Problem requirements>
Set down a faithful copy of every record, and skip the pictures in it.

[Collected data]
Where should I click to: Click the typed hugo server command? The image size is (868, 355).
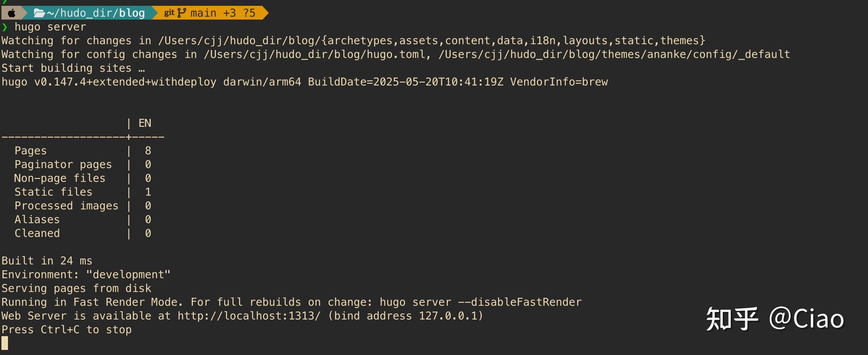click(x=50, y=27)
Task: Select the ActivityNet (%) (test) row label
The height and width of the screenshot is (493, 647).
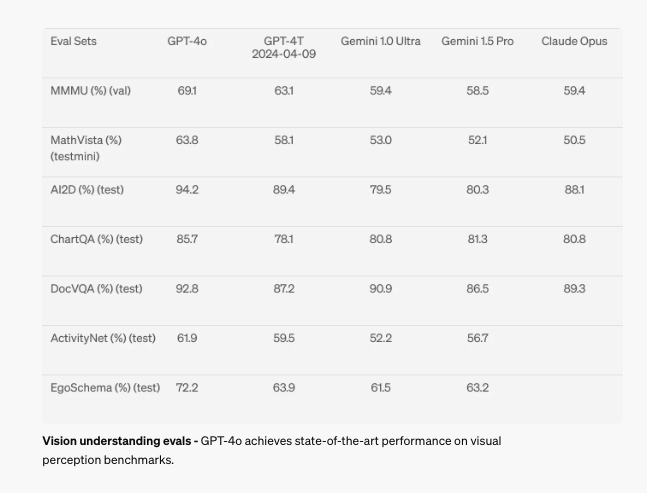Action: pyautogui.click(x=103, y=338)
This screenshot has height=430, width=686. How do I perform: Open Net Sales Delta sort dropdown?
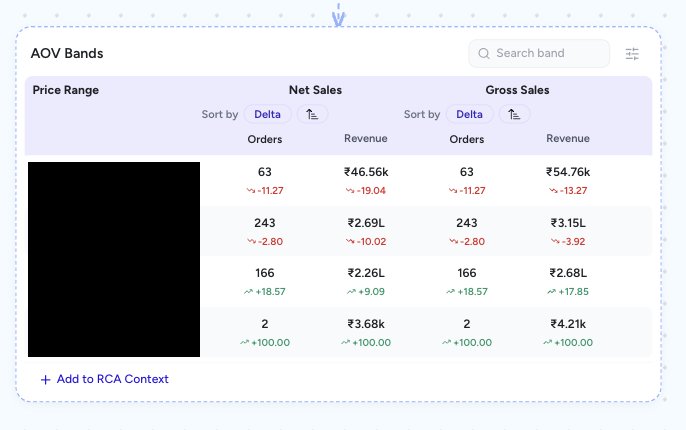point(267,115)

Exercise result>
Where should I click to: Click the typed hugo server command? The image size is (868, 355).
click(x=50, y=27)
Task: Select the ActivityNet (%) (test) row label
The height and width of the screenshot is (493, 647).
Action: pyautogui.click(x=103, y=338)
This screenshot has height=430, width=686. How do I perform: Open Net Sales Delta sort dropdown?
point(267,115)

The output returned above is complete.